В тот же миг официанты выросли у его столика. Их было видимо-невидимо, на каждого посетителя пришлось бы по два, а то и по три.

Бурно рассыпаясь в извинениях, они заверили Корнела, что заказанное им блюдо тотчас будет готово. Корнел попросил принести покуда хлеба — голод терзал его нестерпимо.

Один из официантов поднес хлеб на прелестном хрустальном блюдечке. Это был один-единственный гренок, тонкий, как лист бумаги, похожий скорее на облатку и пригодный разве что символизировать во время причастия хлеб небесный, который питает нашу душу и приготовляет ее к вечной жизни. Корнел медленно, похрустывая, сжевал его.
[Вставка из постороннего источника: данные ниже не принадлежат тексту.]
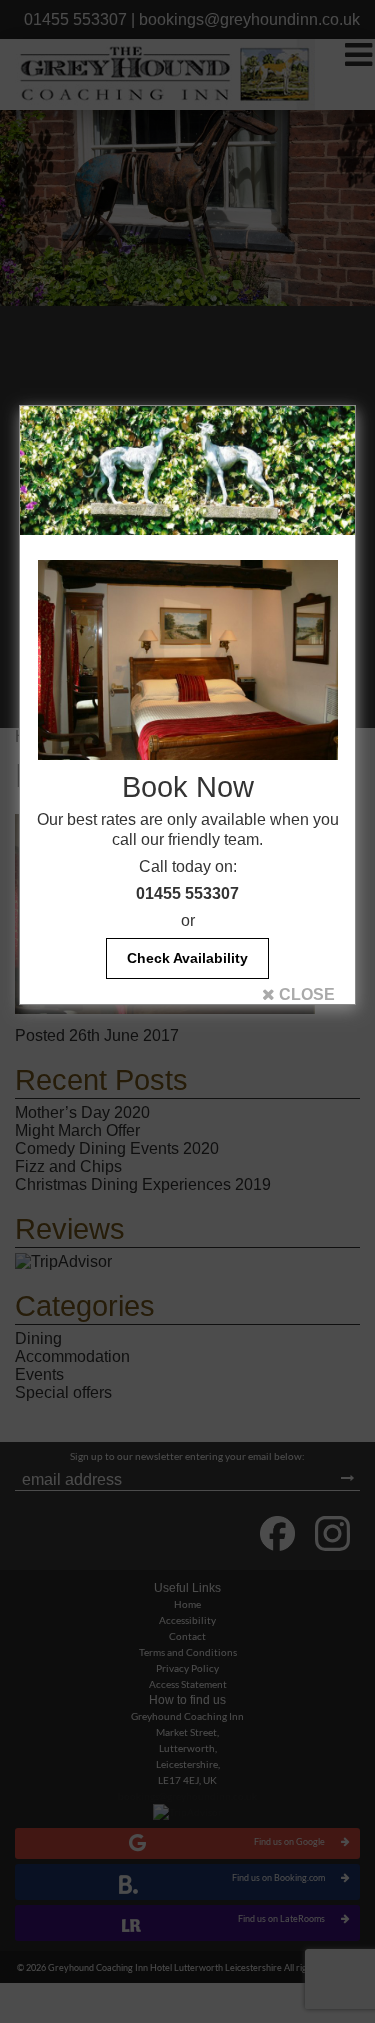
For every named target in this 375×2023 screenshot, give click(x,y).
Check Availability (187, 958)
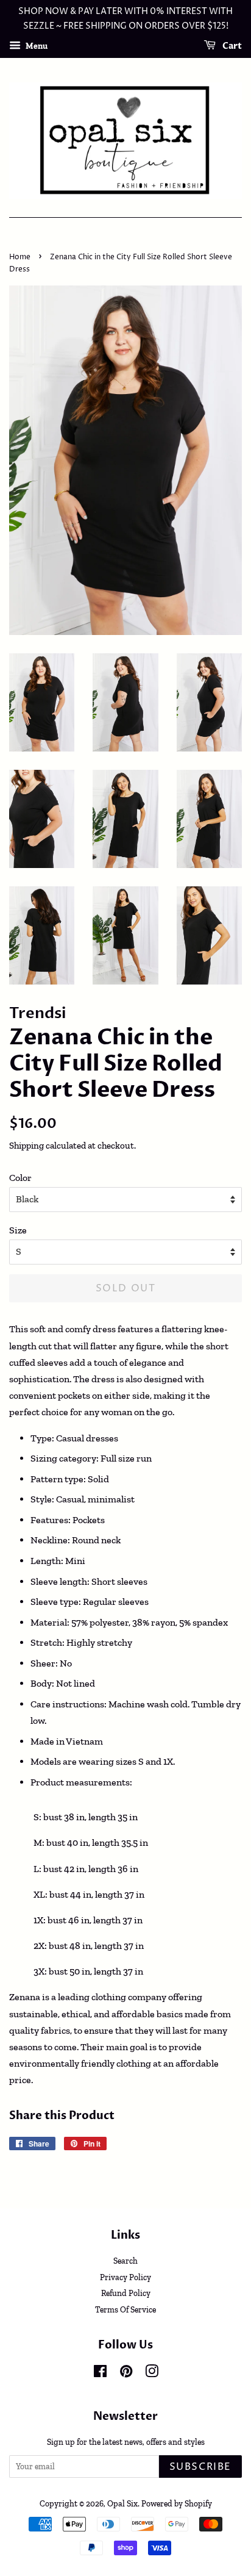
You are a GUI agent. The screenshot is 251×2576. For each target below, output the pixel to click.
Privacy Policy (125, 2277)
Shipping (26, 1145)
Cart (231, 46)
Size (18, 1230)
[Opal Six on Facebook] (100, 2373)
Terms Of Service (125, 2309)
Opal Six (122, 2503)
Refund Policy (125, 2293)
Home (19, 257)
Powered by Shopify (176, 2503)
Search (125, 2261)
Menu (36, 45)
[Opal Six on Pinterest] (126, 2373)
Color (20, 1177)
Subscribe (200, 2467)
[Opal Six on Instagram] (151, 2373)
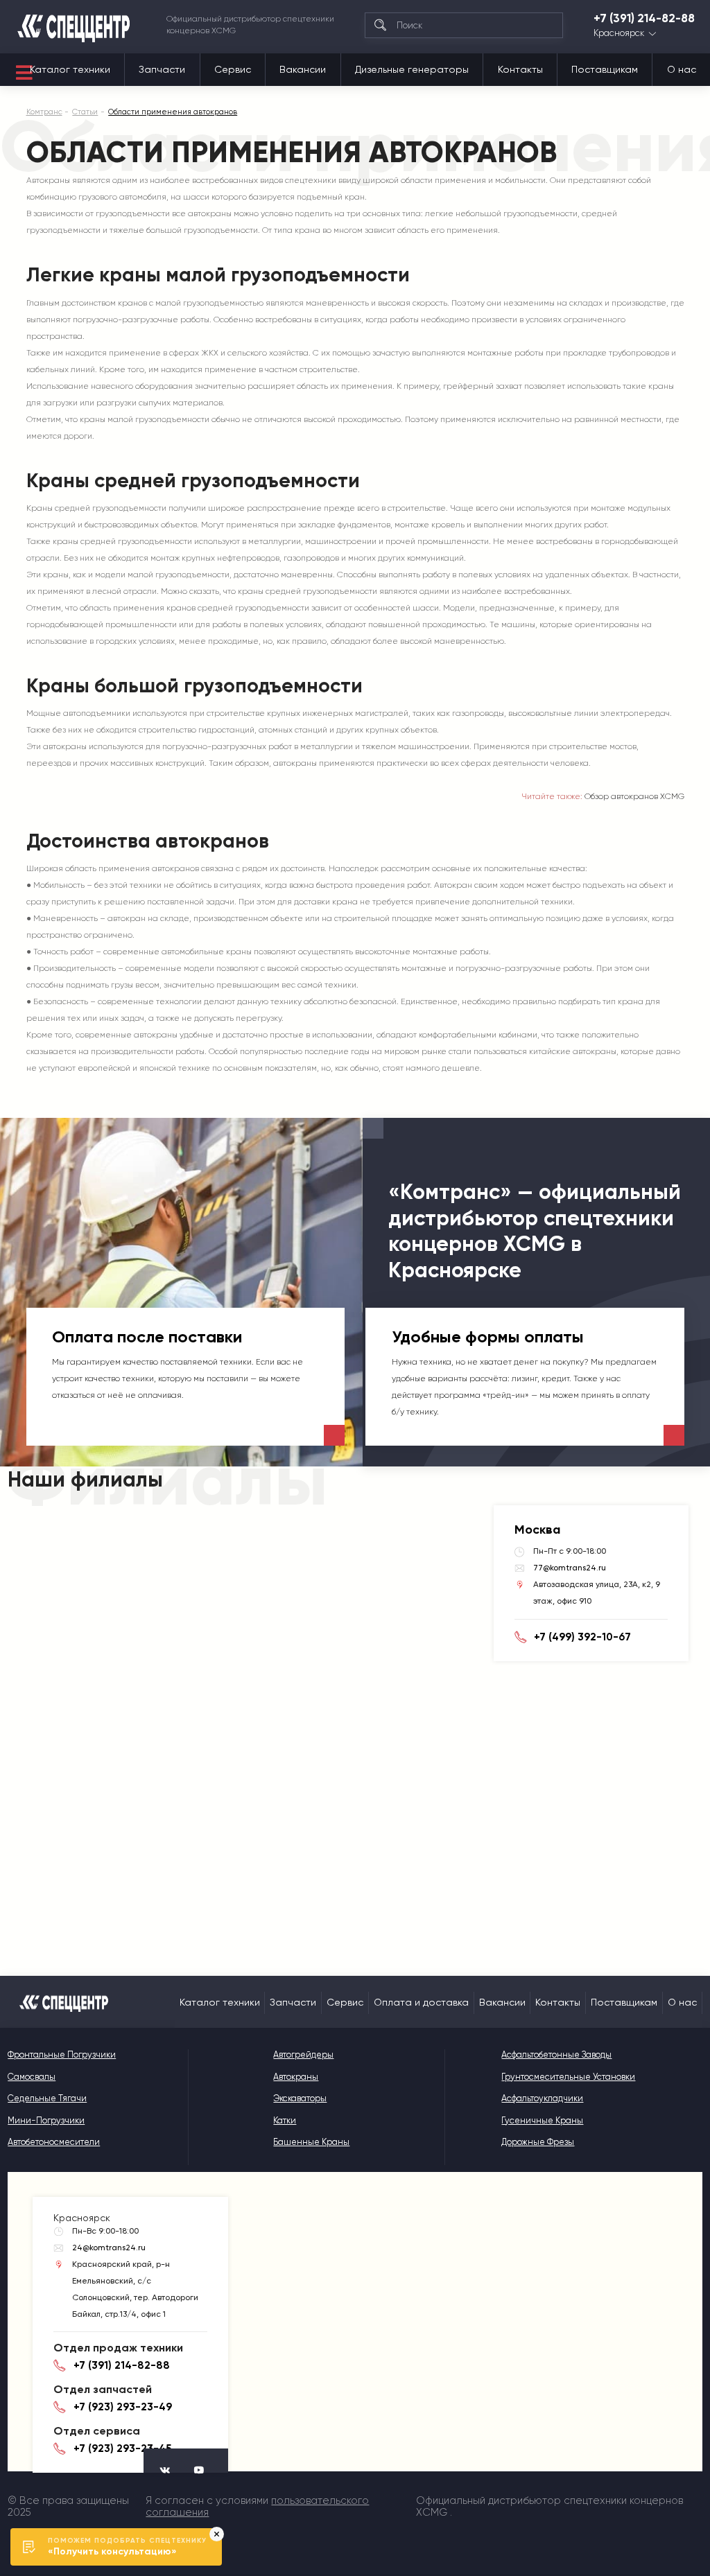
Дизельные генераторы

С четверть часа спустя вокруг официантского столика началась какая-то таинственная суета. Вся обслуга обступила его, словно то был алтарь. Главный стольник вынес огромное, накрытое серебряной крышкой блюдо, несколько минут поколдовал возле лилового огонька, затем приблизился к Корнелу, поставил на стол подогретую тарелку и, с помощью остальных официантов и под неусыпным наблюдением метрдотеля, приступил собственно к действу подачи на стол. Когда сняли крышку, Корнел не сразу решился взглянуть на блюдо, но потом все же собрался с духом. После всего виденного он не удивился бы, даже если бы обнаружил запеченный в центре яичницы бриллиант величиною с орех, а по краям — рубины и сапфиры. Поэтому теперь он был весьма разочарован, обнаружив, что omelette à Woburn — точная копия той «болтушки», какую делала, бывало, его матушка. Испеченный в форме рыбы омлет покоился посреди блюда, словно затерянный в просторах бесконечности. Главный стольник подхватил его ножом и вилкой, но прежде чем переложить на тарелку, — быть может, следуя традициям ресторана, а возможно, руководствуясь внешним сходством омлета по-вобурнски с рыбой, — молниеносным движением отсек два конца, словно то и вправду были несъедобные рыбьи голова и хвост, и небрежно, равнодушно отшвырнул янтарные аппетитнейшие кусочки (от чего порция несомненно уменьшилась) на другое серебряное блюдо, которое, высоко подняв, держал наготове его помощник. Корнелу это решительно не понравилось. Он даже проводил отсеченные кусочки тоскливым голодным взглядом.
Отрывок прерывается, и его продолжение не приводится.